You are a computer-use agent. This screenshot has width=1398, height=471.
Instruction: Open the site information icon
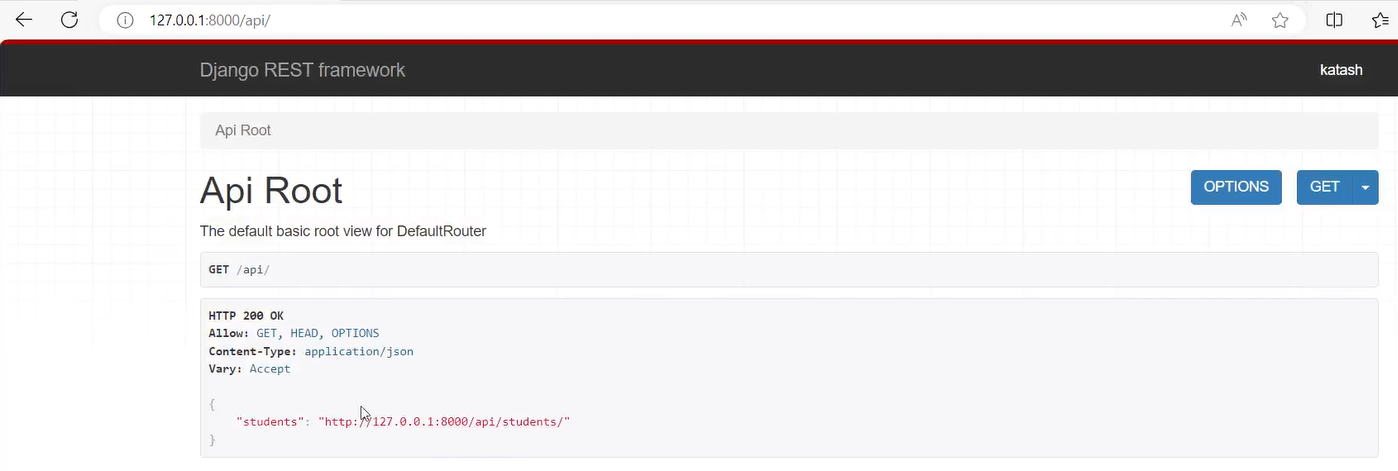[x=125, y=20]
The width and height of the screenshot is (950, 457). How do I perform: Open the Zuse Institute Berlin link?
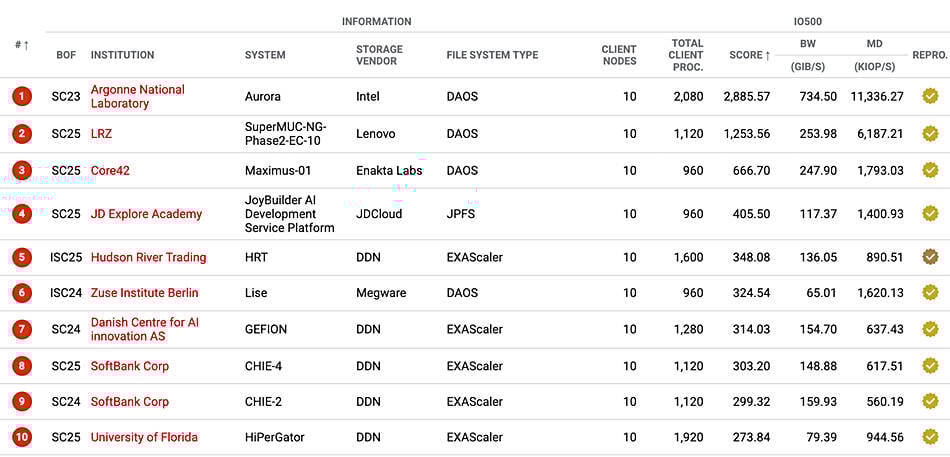click(144, 293)
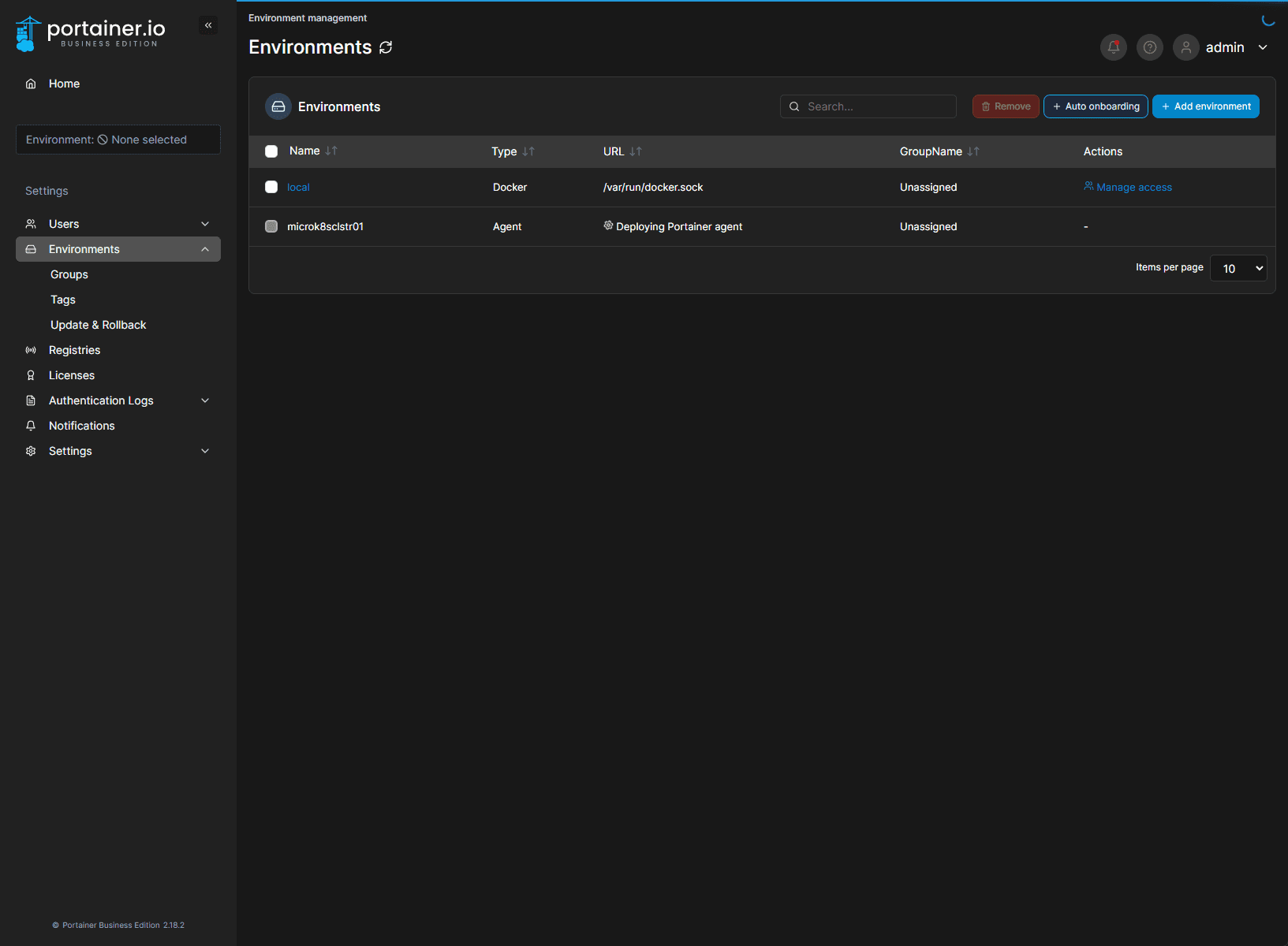Open the notifications bell icon
The height and width of the screenshot is (946, 1288).
(x=1113, y=47)
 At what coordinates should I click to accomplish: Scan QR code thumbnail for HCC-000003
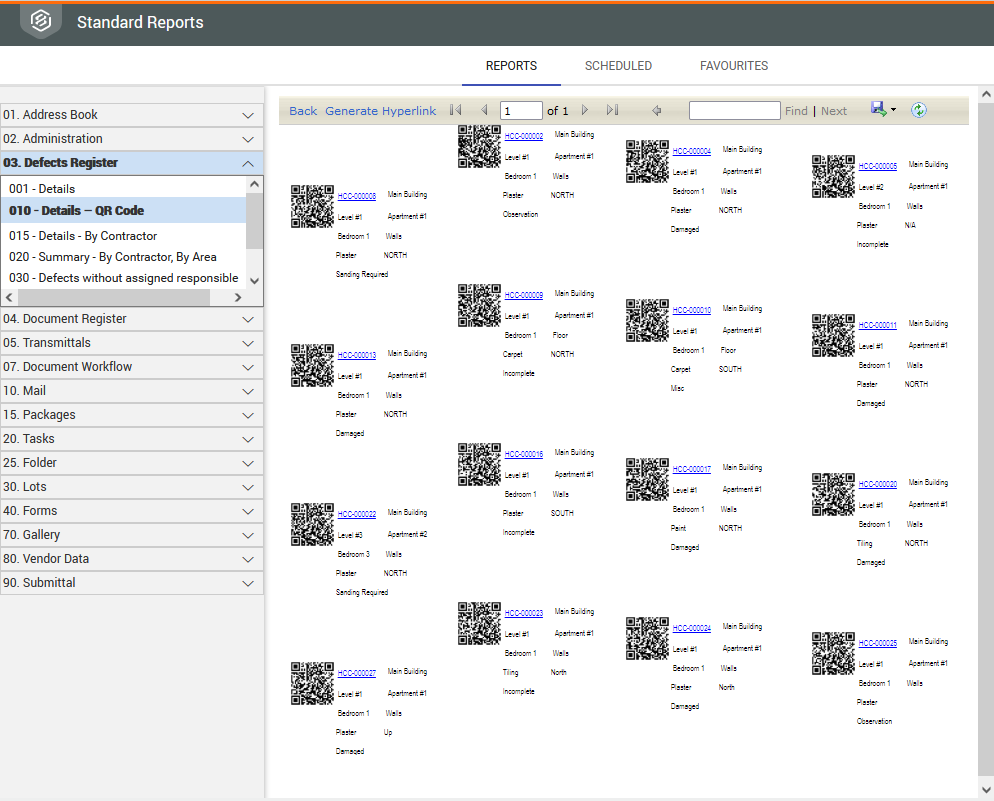tap(312, 206)
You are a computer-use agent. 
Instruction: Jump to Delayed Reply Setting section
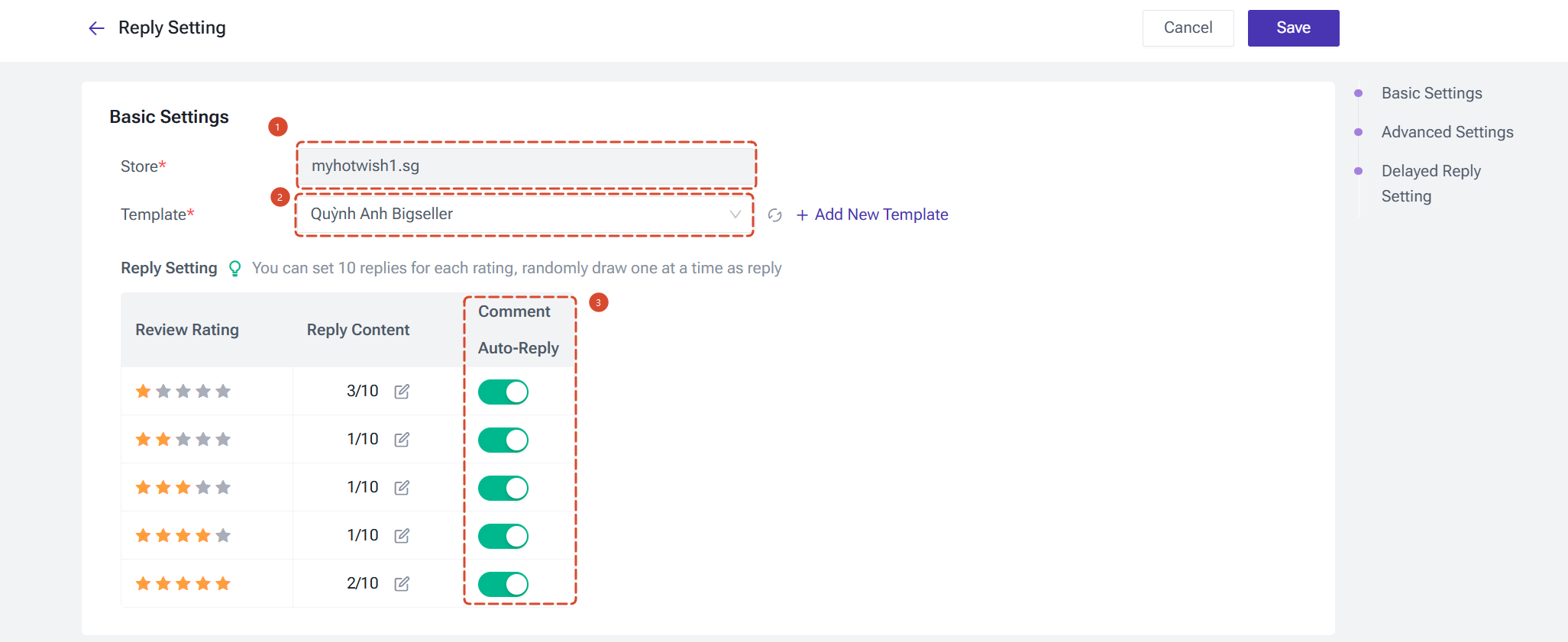point(1431,183)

------------------------------

▸ What you should do:
Set down the material above exactly. Skip any picture.

▸ Solution to this problem:
You are a computer-use agent. This screenshot has width=1398, height=471.
Instruction: Open the site information icon
[x=125, y=20]
The width and height of the screenshot is (950, 457). How do I perform: Open the Zuse Institute Berlin link?
click(144, 293)
Open the notifications bell icon
The height and width of the screenshot is (946, 1288).
(x=1113, y=47)
 At what coordinates should I click to accomplish: Scan QR code thumbnail for HCC-000003
tap(312, 206)
You are a computer-use agent. 
Instruction: Jump to Delayed Reply Setting section
point(1431,183)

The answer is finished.